=== DOCUMENT SEGMENT ===

What’s equally important is I wanted the LLMs to justify WHY they gave the rating they gave. Both the strengths and areas of improvement for each score they gave. Without this information the LLM is just providing a high level number without any guidance or verification. It was because of this verification I was able to identify key data that was being omitted or incorrectly calculated.
What started as a manual weekly process of crafting the prompt, running /fleet, and comparing outputs has since been formalized into a reusable Copilot CLI agent. The confidence-agent packages the entire assessment prompt, scoring methodology, and output format into a single invokable agent.
Rather than constructing the prompt from scratch each week, the agent can be called directly with the latest training data and produces consistent, structured confidence scores across all five models. It’s a good example of how a workflow that starts as an experiment can be productized into something repeatable once the approach proves its value.
The Trust Factor
If there’s one thing that made this approach work, it was committing fully to the process. The AI delivered recommendations that weren’t always welcome. Capping distance at 5k for weeks. Insisting on slower paces to keep HR in check. Adjusting long run progression because of knee discomfort that might have otherwise been pushed through.
The temptation to fudge the numbers or downplay discomfort is real. But the entire system depends on honest inputs. The AI cannot feel a body. It can only work with what it’s given. Telling it everything is fine when it isn’t produces a plan optimized for a version of reality that doesn’t exist.

=== DATA FOR ANALYSIS ===

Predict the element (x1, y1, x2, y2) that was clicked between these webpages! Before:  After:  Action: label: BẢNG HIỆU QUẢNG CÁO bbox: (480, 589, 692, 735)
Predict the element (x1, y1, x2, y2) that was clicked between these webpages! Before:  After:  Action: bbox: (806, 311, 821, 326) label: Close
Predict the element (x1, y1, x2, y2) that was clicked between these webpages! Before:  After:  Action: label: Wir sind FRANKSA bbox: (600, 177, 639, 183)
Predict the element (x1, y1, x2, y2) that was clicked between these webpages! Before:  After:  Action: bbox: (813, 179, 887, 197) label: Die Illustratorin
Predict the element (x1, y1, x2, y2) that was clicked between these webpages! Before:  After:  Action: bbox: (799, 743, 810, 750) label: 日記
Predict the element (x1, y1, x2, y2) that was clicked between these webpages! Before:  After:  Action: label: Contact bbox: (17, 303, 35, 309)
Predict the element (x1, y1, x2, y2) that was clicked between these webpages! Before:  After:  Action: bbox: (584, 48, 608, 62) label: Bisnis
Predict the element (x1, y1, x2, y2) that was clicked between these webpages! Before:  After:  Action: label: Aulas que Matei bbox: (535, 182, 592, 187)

=== PROBLEM DETAILS ===
The passage about AI-guided running training, above the rows, lists recommendations from the AI that weren't always welcome. List every one of them.

=== SOLVED PROBLEM ===
- Capping distance at 5k for weeks.
- Insisting on slower paces to keep HR in check.
- Adjusting long run progression because of knee discomfort that might have otherwise been pushed through.